Life is full of painful lessons. But some lessons are worth learning. Please comment nicely!

I remember my college years. Nearly all my memories are bad. I hated living in New York City. I hated the crowded campus. I hated feeling invisible and unwanted. I hated the professors for pretending that they were trying to help us out, when all they did was lecture a crowd from a raised podium far away. They made no attempt to deal with us as individuals. I hated how completely disconnected the college was from the rest of the city, and how disconnected the classwork was from any kind of practical skills.

I suppose it was my fault that I didn't drop out and look for work. I could always have transferred and gone somewhere else. But none of those options seemed real to me at the time. I remember writing a letter to my father in the fall semester of freshman year, saying that I hated Columbia and everything about it.
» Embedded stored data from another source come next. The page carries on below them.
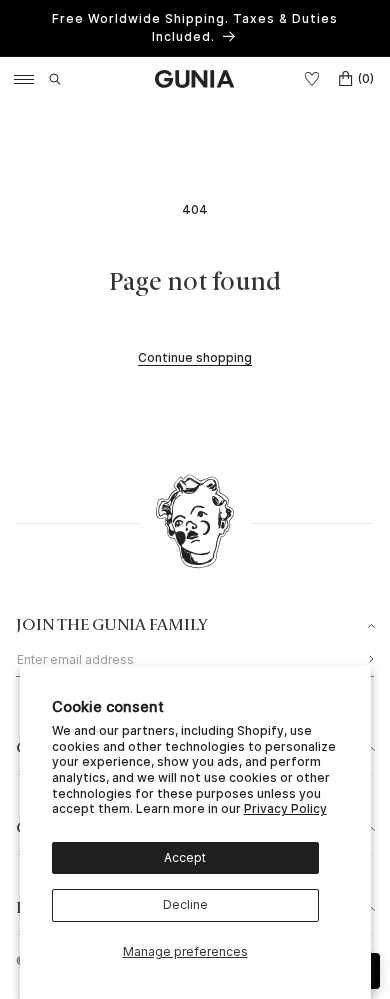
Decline (185, 904)
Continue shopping (195, 357)
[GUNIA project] (195, 524)
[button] (55, 79)
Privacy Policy (285, 808)
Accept (185, 857)
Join (366, 659)
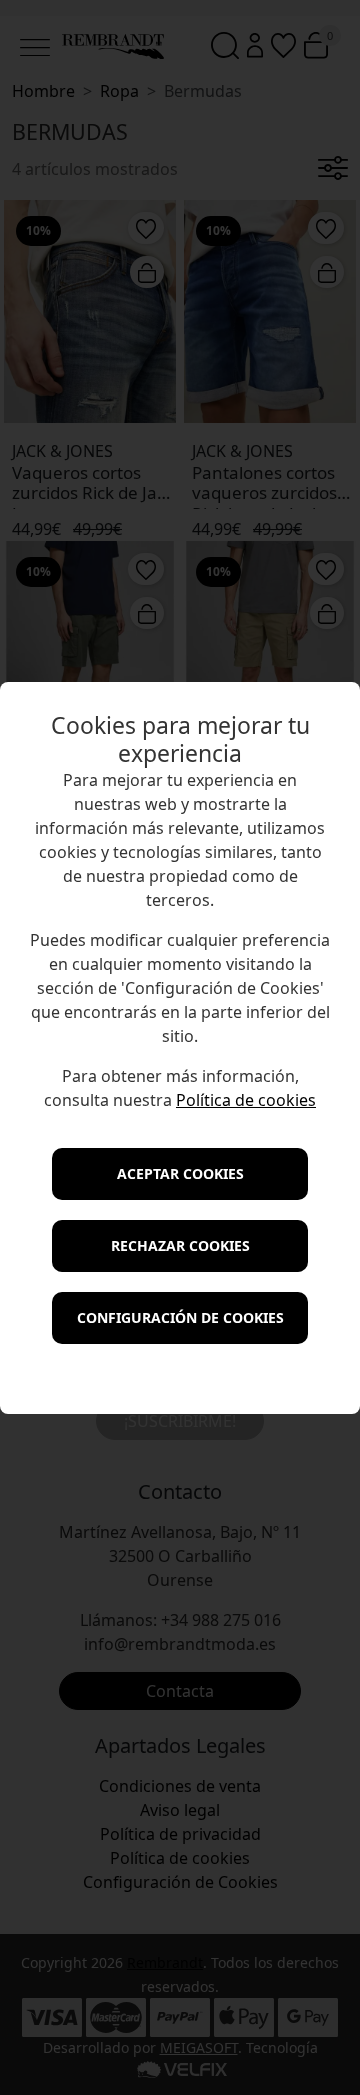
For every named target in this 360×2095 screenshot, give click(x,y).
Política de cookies (246, 1100)
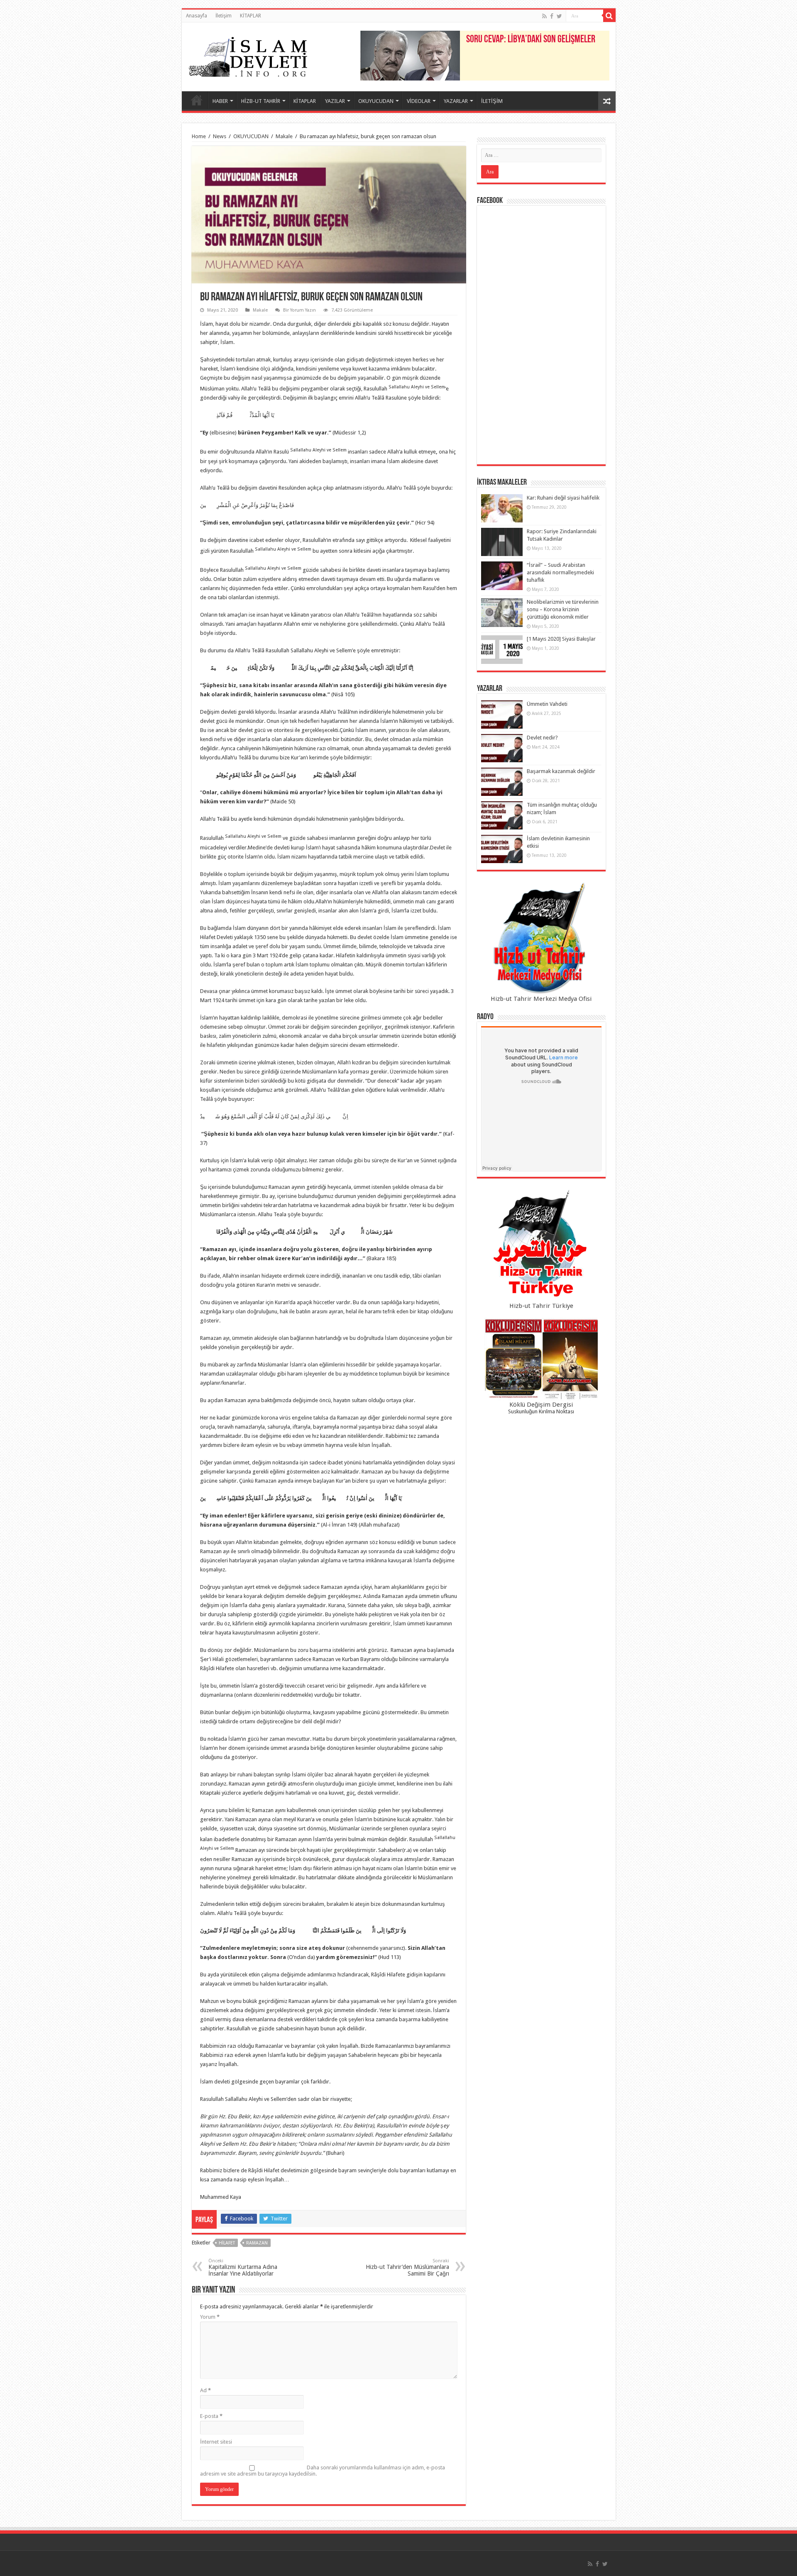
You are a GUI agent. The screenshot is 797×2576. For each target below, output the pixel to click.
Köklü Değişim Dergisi (541, 1404)
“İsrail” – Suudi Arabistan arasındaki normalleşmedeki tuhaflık (560, 572)
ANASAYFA (197, 100)
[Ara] (609, 16)
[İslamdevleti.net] (248, 55)
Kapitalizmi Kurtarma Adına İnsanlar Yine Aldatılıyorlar (242, 2267)
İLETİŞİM (492, 101)
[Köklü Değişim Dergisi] (541, 1359)
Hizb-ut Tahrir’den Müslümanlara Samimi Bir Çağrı (407, 2267)
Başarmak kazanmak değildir (561, 771)
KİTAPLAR (250, 16)
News (219, 136)
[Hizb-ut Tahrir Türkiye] (541, 1245)
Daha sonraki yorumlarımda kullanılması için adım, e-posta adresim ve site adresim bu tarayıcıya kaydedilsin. (322, 2470)
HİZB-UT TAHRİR (260, 101)
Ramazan (257, 2243)
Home (199, 136)
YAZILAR (335, 101)
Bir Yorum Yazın (299, 310)
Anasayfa (196, 16)
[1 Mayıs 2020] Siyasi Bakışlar (561, 639)
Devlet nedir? (542, 737)
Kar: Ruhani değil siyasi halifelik (563, 498)
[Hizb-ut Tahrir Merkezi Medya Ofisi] (541, 938)
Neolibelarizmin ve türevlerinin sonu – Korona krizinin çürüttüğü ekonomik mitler (563, 609)
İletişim (223, 16)
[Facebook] (551, 16)
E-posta (211, 2416)
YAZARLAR (456, 101)
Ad (205, 2390)
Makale (284, 136)
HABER (220, 101)
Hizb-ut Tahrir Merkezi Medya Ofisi (541, 999)
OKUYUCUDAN (376, 101)
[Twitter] (559, 16)
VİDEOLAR (418, 101)
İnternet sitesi (216, 2442)
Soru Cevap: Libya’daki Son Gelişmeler (530, 39)
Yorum (210, 2317)
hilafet (227, 2243)
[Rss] (544, 16)
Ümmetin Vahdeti (547, 704)
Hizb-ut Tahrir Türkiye (541, 1306)
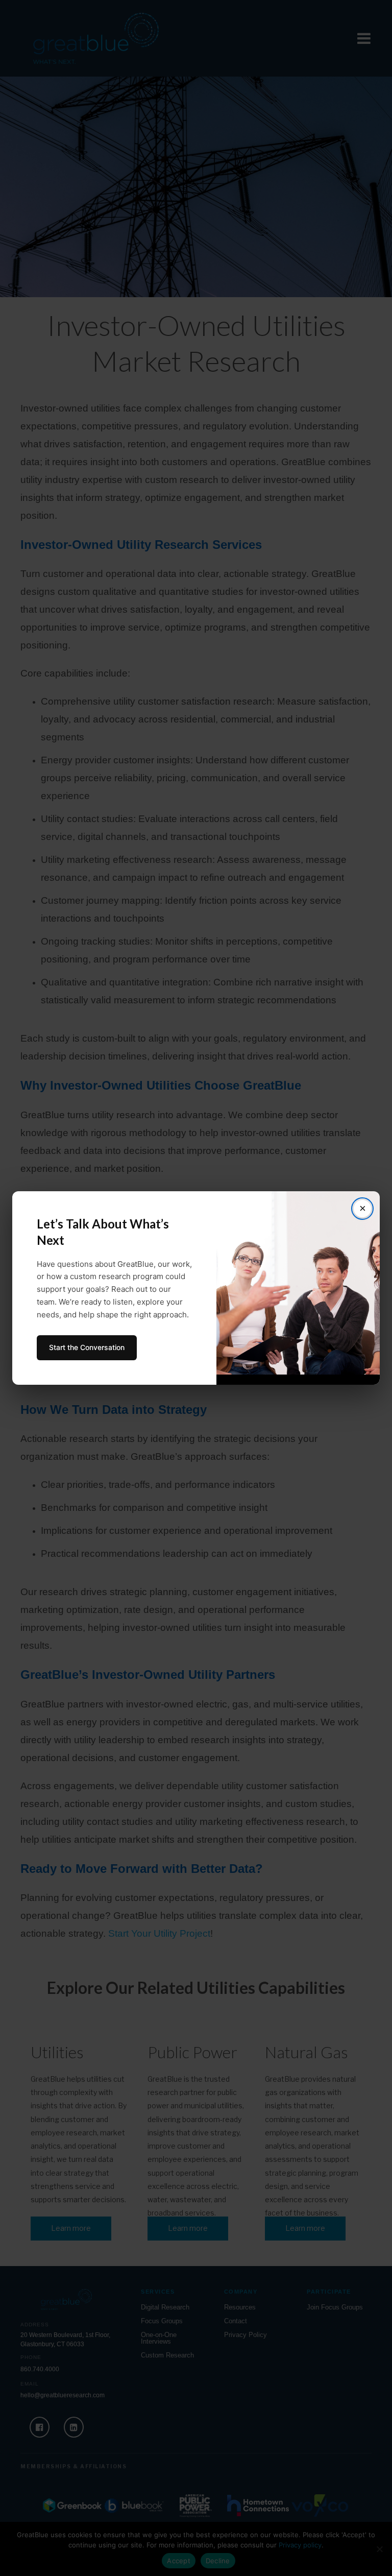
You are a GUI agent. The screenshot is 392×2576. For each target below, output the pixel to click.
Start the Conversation (87, 1347)
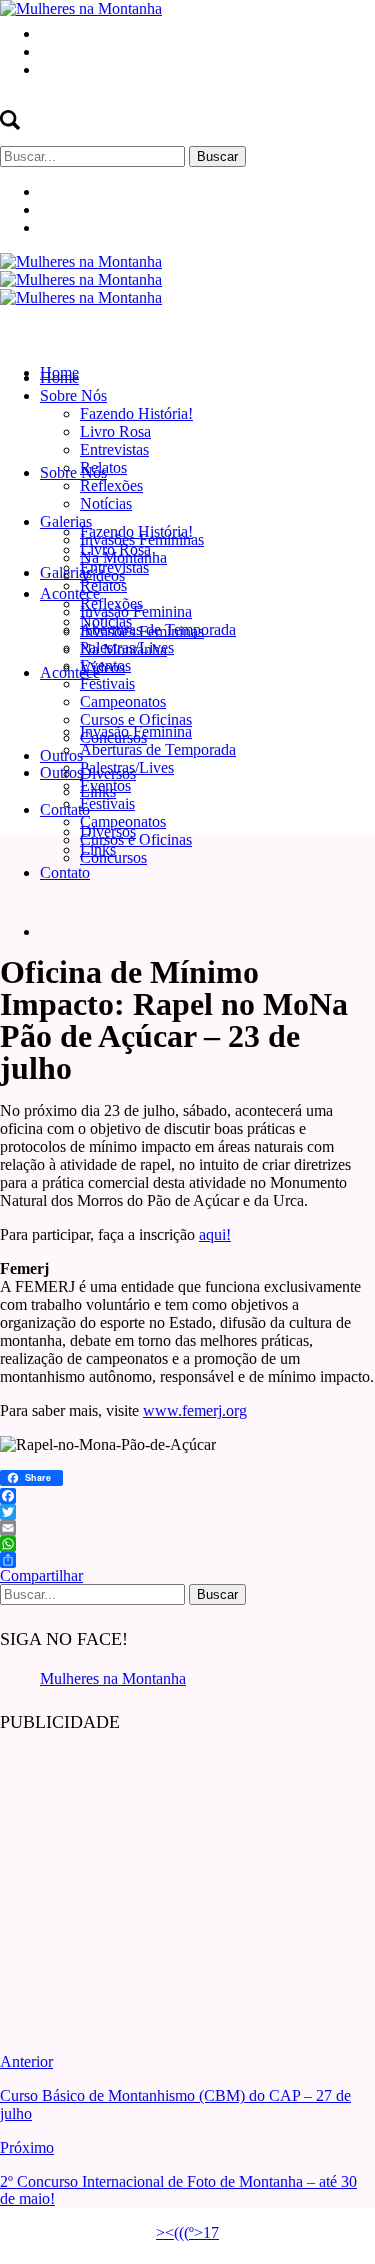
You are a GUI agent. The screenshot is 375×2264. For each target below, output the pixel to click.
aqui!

I remember saying very specifically that I would rather be a private in Marine Boot Camp than a freshman at Columbia College. My father responded by saying that it took a lot more courage for me to stick it out at Columbia than to give up and join the Marines. I idolized my father and desperately wanted his approval, so that was that. I stuck it out for four years at Columbia even though I never really liked the campus or the community. Then my wonderful father killed himself and I ended up joining the Marine Corps after all.

When I look back now I realize that my father didn't really care whether I succeeded at Columbia or not. He just told me to stick it out because it was easier than thinking about other alternatives. For example, when I told him that I would rather join the Marines than stay in college, he could have said, "why the Marines? There are four branches in the military. Why not try the Army, Air Force, or the Navy?" He made no positive suggestions along those lines.

He also didn't say "Why do you have to stay at Columbia? Hundreds of colleges would be happy to have a student like you. And a lot of them are a lot less expensive and located in much more pleasant surroundings. Why do you assume you have to make good at Columbia or else throw everything away?"

Of course, my father was born and raised in New York City. He was an immigrant's son who worked very hard to get out of the Bronx. In my mind going to Columbia was a way of paying tribute to how much he achieved. I don't know if my father knew or cared about those feelings. But he certainly could have asked me, "Why does it have to be Columbia? What are you trying to prove?"

And here's another interesting thing. If my father really thought Columbia was a top school, and that I had to stick it out no matter what, why didn't he suggest that I talk my problems over with a professor or a counselor, or even with one of the deans? When I told my father I hated Columbia, and that I would rather be a Marine, he didn't ask me, "Have you talked to anyone on campus about this? Why haven't you asked anyone for advice? Those professors are getting paid to help you, not to make things tougher. If you tried telling them how out of place you feel you might find out that they had those feelings once too."

My father seemed to feel that college was important, and Columbia was a good school. But he didn't seem to feel that there was any point in telling anyone about my problems. He seemed certain that no one would help me. He seemed certain that no one would care. And I picked up on that. I picked up a general attitude about life that was bad as well. It's the "either-or" way of thinking. Either I make good at Columbia, or I join the Marines. Either I'm perfect or I'm nothing. Either I save my father or I don't deserve to live. With all that going on, I still think I did pretty well at Columbia. It would have been nice if someone had cared.